### [The task]
Word for word, transcribe every line from the one holding "Task: Click the reload icon in PMR Workspaces" through the end of the records, but not the pictures.

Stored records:
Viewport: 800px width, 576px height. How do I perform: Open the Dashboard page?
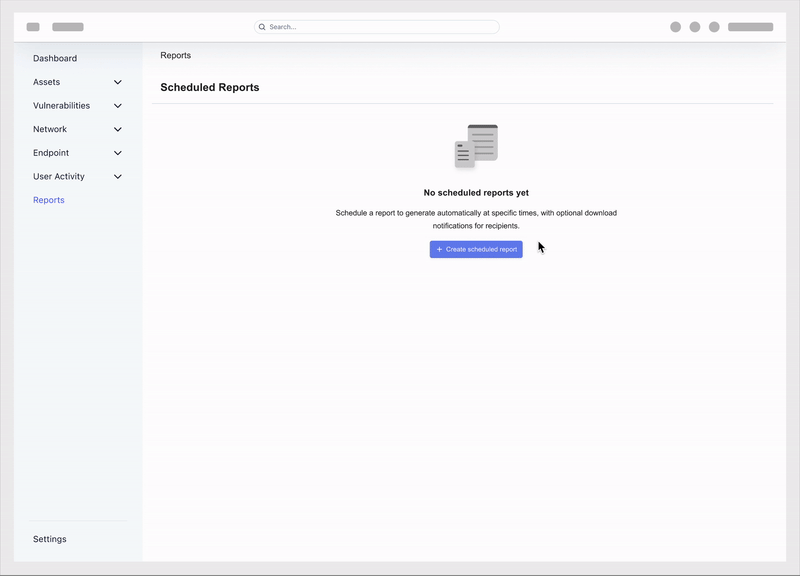coord(56,58)
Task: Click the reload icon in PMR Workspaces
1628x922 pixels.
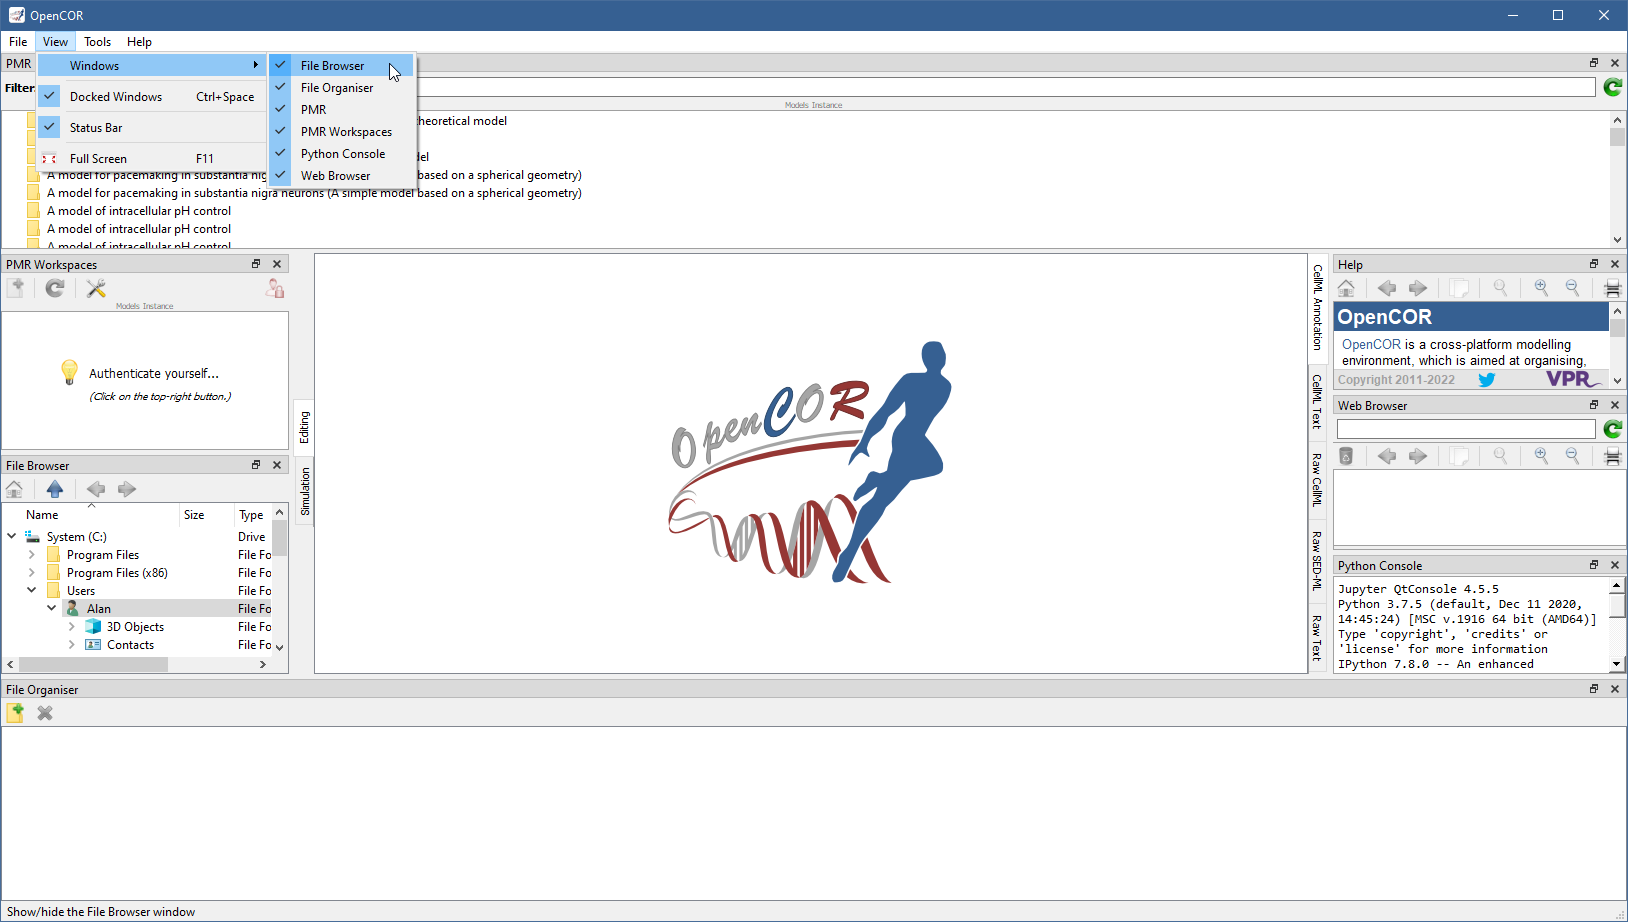Action: 55,288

### [Your solution]
Task: Click the reload icon in PMR Workspaces
1628x922 pixels.
Action: 55,288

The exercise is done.